### [Aim of the task]
Return all of the lines below exactly as they are.
++++ The data
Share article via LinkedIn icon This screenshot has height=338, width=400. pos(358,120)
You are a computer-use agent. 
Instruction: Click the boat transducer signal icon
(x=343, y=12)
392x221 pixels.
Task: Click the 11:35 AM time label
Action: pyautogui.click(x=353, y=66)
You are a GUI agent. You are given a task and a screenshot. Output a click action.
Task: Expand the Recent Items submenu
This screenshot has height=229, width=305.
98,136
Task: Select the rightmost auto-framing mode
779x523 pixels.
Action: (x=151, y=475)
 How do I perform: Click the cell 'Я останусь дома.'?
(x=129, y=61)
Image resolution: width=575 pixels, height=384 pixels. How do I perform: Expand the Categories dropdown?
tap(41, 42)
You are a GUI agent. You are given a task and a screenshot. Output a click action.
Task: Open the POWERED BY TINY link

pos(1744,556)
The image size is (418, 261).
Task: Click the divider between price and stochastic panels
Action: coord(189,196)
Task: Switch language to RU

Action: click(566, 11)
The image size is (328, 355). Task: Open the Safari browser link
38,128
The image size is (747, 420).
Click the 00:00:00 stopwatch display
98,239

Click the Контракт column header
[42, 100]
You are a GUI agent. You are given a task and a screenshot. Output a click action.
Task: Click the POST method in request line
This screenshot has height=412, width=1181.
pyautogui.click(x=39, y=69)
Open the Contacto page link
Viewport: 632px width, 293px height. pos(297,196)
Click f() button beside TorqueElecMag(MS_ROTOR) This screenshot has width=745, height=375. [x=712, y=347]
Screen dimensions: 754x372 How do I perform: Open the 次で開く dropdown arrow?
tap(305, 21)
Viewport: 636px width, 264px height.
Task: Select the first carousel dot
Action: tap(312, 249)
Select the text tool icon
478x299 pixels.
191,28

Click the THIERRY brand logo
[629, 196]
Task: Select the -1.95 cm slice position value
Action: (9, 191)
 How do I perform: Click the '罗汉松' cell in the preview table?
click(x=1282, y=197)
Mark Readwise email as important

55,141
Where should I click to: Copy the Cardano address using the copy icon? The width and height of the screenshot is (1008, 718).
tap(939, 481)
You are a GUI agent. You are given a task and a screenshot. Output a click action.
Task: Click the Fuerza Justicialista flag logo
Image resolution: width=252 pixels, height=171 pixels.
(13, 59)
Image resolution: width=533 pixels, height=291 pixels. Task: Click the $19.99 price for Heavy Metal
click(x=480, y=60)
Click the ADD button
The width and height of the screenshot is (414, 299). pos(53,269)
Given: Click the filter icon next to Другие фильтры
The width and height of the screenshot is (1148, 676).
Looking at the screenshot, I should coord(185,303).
++++++++
### [Answer box]
Share article via LinkedIn icon This screenshot has height=338, width=400. pos(358,120)
You are a computer-use agent. 
Instruction: Click the boat transducer signal icon
(x=343, y=12)
392x221 pixels.
Task: Click the 11:35 AM time label
Action: pyautogui.click(x=353, y=66)
You are a GUI agent. You are given a task and a screenshot. Output a click action.
Task: Expand the Recent Items submenu
This screenshot has height=229, width=305.
98,136
Task: Select the rightmost auto-framing mode
779x523 pixels.
Action: (x=151, y=475)
 How do I perform: Click the cell 'Я останусь дома.'?
(x=129, y=61)
Image resolution: width=575 pixels, height=384 pixels. How do I perform: Expand the Categories dropdown?
tap(41, 42)
You are a GUI agent. You are given a task and a screenshot. Output a click action.
Task: Open the POWERED BY TINY link

pos(1744,556)
The image size is (418, 261).
Task: Click the divider between price and stochastic panels
Action: coord(189,196)
Task: Switch language to RU

Action: click(566, 11)
The image size is (328, 355). Task: Open the Safari browser link
38,128
The image size is (747, 420).
Click the 00:00:00 stopwatch display
98,239

Click the Контракт column header
[42, 100]
You are a GUI agent. You are given a task and a screenshot. Output a click action.
Task: Click the POST method in request line
This screenshot has height=412, width=1181.
pyautogui.click(x=39, y=69)
Open the Contacto page link
Viewport: 632px width, 293px height. pos(297,196)
Click f() button beside TorqueElecMag(MS_ROTOR) This screenshot has width=745, height=375. [x=712, y=347]
Screen dimensions: 754x372 How do I perform: Open the 次で開く dropdown arrow?
tap(305, 21)
Viewport: 636px width, 264px height.
Task: Select the first carousel dot
Action: tap(312, 249)
Select the text tool icon
478x299 pixels.
191,28

Click the THIERRY brand logo
[629, 196]
Task: Select the -1.95 cm slice position value
Action: (9, 191)
 How do I perform: Click the '罗汉松' cell in the preview table?
click(x=1282, y=197)
Mark Readwise email as important

55,141
Where should I click to: Copy the Cardano address using the copy icon? The width and height of the screenshot is (1008, 718).
tap(939, 481)
You are a GUI agent. You are given a task and a screenshot. Output a click action.
Task: Click the Fuerza Justicialista flag logo
Image resolution: width=252 pixels, height=171 pixels.
(13, 59)
Image resolution: width=533 pixels, height=291 pixels. Task: Click the $19.99 price for Heavy Metal
click(x=480, y=60)
Click the ADD button
The width and height of the screenshot is (414, 299). pos(53,269)
Given: Click the filter icon next to Другие фильтры
The width and height of the screenshot is (1148, 676).
Looking at the screenshot, I should coord(185,303).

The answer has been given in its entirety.